--- Records to process ---
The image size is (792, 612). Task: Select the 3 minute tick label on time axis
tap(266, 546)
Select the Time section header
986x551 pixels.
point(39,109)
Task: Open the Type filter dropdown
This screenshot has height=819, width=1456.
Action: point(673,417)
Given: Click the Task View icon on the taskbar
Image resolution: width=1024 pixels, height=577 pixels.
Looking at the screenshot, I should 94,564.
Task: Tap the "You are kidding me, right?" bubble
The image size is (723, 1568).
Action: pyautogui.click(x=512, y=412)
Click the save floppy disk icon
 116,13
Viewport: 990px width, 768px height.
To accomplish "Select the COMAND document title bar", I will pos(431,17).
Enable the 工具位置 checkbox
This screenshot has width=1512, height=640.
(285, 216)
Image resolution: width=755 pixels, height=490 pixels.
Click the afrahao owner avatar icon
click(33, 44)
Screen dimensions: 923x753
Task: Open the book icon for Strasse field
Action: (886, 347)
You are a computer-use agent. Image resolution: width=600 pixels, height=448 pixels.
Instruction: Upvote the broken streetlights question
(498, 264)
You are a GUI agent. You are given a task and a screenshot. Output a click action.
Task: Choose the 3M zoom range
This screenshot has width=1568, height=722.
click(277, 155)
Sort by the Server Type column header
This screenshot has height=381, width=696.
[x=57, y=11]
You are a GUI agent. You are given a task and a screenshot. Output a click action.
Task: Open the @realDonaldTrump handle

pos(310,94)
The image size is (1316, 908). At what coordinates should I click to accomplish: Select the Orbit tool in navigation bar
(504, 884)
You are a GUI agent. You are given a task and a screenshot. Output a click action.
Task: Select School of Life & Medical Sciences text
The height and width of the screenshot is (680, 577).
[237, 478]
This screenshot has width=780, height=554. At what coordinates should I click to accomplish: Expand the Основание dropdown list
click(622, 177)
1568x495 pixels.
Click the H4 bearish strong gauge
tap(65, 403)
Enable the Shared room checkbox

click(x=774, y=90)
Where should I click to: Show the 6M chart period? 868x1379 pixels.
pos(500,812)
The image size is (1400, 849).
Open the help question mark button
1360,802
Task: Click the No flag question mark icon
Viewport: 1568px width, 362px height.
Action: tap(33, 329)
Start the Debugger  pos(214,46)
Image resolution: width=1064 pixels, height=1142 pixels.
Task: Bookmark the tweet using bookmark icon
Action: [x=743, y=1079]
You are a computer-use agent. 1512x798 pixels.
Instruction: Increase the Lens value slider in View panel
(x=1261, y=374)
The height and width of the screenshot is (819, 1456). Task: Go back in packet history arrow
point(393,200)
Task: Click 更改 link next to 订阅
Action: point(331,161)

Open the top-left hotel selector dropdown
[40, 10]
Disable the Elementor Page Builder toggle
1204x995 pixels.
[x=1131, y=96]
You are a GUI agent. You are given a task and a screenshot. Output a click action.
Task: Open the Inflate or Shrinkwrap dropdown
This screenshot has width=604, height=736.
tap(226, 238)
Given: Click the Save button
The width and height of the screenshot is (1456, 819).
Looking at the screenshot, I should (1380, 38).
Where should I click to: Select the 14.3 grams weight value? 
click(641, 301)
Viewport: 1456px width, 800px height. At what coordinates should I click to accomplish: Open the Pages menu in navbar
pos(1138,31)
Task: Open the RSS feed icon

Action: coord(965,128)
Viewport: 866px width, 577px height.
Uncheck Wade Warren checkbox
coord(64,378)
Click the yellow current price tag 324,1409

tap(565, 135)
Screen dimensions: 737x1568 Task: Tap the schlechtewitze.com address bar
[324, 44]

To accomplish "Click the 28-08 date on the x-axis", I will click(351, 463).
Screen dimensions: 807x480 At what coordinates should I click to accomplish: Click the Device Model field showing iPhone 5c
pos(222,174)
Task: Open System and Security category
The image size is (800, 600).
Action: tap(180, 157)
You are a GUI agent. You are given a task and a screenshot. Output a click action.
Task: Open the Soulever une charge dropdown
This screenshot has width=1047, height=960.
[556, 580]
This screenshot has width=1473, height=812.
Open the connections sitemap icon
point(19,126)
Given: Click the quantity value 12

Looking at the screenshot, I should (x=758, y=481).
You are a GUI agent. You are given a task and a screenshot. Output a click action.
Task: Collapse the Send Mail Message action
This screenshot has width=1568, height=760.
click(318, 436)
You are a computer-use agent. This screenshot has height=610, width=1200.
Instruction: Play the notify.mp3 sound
---
Problem to work on:
Render the lines above as a numbered list, leaving out the blank lines.

Output for this exercise:
1. The image size is (792, 612). Task: Select the 3 minute tick label on time axis
2. tap(266, 546)
3. Select the Time section header
4. 986x551 pixels.
5. point(39,109)
6. Task: Open the Type filter dropdown
7. This screenshot has height=819, width=1456.
8. Action: point(673,417)
9. Given: Click the Task View icon on the taskbar
10. Image resolution: width=1024 pixels, height=577 pixels.
11. Looking at the screenshot, I should 94,564.
12. Task: Tap the "You are kidding me, right?" bubble
13. The image size is (723, 1568).
14. Action: pyautogui.click(x=512, y=412)
15. Click the save floppy disk icon
16.  116,13
17. Viewport: 990px width, 768px height.
18. To accomplish "Select the COMAND document title bar", I will pos(431,17).
19. Enable the 工具位置 checkbox
20. This screenshot has width=1512, height=640.
21. (285, 216)
22. Image resolution: width=755 pixels, height=490 pixels.
23. Click the afrahao owner avatar icon
24. click(33, 44)
25. Screen dimensions: 923x753
26. Task: Open the book icon for Strasse field
27. Action: (886, 347)
28. You are a computer-use agent. Image resolution: width=600 pixels, height=448 pixels.
29. Instruction: Upvote the broken streetlights question
30. (498, 264)
31. You are a GUI agent. You are given a task and a screenshot. Output a click action.
32. Task: Choose the 3M zoom range
33. This screenshot has width=1568, height=722.
34. click(277, 155)
35. Sort by the Server Type column header
36. This screenshot has height=381, width=696.
37. [x=57, y=11]
38. You are a GUI agent. You are given a task and a screenshot. Output a click action.
39. Task: Open the @realDonaldTrump handle
40. pos(310,94)
41. The image size is (1316, 908). At what coordinates should I click to accomplish: Select the Orbit tool in navigation bar
42. (504, 884)
43. You are a GUI agent. You are given a task and a screenshot. Output a click action.
44. Task: Select School of Life & Medical Sciences text
45. The height and width of the screenshot is (680, 577).
46. [237, 478]
47. This screenshot has width=780, height=554. At what coordinates should I click to accomplish: Expand the Основание dropdown list
48. click(622, 177)
49. 1568x495 pixels.
50. Click the H4 bearish strong gauge
51. tap(65, 403)
52. Enable the Shared room checkbox
53. click(x=774, y=90)
54. Where should I click to: Show the 6M chart period? 868x1379 pixels.
55. pos(500,812)
56. The image size is (1400, 849).
57. Open the help question mark button
58. 1360,802
59. Task: Click the No flag question mark icon
60. Viewport: 1568px width, 362px height.
61. Action: tap(33, 329)
62. Start the Debugger  pos(214,46)
63. Image resolution: width=1064 pixels, height=1142 pixels.
64. Task: Bookmark the tweet using bookmark icon
65. Action: [x=743, y=1079]
66. You are a computer-use agent. 1512x798 pixels.
67. Instruction: Increase the Lens value slider in View panel
68. (x=1261, y=374)
69. The height and width of the screenshot is (819, 1456). Task: Go back in packet history arrow
70. point(393,200)
71. Task: Click 更改 link next to 订阅
72. Action: point(331,161)
73. Open the top-left hotel selector dropdown
74. [40, 10]
75. Disable the Elementor Page Builder toggle
76. 1204x995 pixels.
77. [x=1131, y=96]
78. You are a GUI agent. You are given a task and a screenshot. Output a click action.
79. Task: Open the Inflate or Shrinkwrap dropdown
80. This screenshot has width=604, height=736.
81. tap(226, 238)
82. Given: Click the Save button
83. The width and height of the screenshot is (1456, 819).
84. Looking at the screenshot, I should (1380, 38).
85. Where should I click to: Select the 14.3 grams weight value? 
86. click(641, 301)
87. Viewport: 1456px width, 800px height. At what coordinates should I click to accomplish: Open the Pages menu in navbar
88. pos(1138,31)
89. Task: Open the RSS feed icon
90. Action: coord(965,128)
91. Viewport: 866px width, 577px height.
92. Uncheck Wade Warren checkbox
93. coord(64,378)
94. Click the yellow current price tag 324,1409
95. tap(565, 135)
96. Screen dimensions: 737x1568 Task: Tap the schlechtewitze.com address bar
97. [324, 44]
98. To accomplish "Click the 28-08 date on the x-axis", I will click(351, 463).
99. Screen dimensions: 807x480 At what coordinates should I click to accomplish: Click the Device Model field showing iPhone 5c
100. pos(222,174)
101. Task: Open System and Security category
102. The image size is (800, 600).
103. Action: tap(180, 157)
104. You are a GUI agent. You are given a task and a screenshot. Output a click action.
105. Task: Open the Soulever une charge dropdown
106. This screenshot has width=1047, height=960.
107. [556, 580]
108. This screenshot has width=1473, height=812.
109. Open the connections sitemap icon
110. point(19,126)
111. Given: Click the quantity value 12
112. Looking at the screenshot, I should (x=758, y=481).
113. You are a GUI agent. You are given a task and a screenshot. Output a click action.
114. Task: Collapse the Send Mail Message action
115. This screenshot has width=1568, height=760.
116. click(318, 436)
117. You are a computer-use agent. This screenshot has height=610, width=1200.
118. Instruction: Play the notify.mp3 sound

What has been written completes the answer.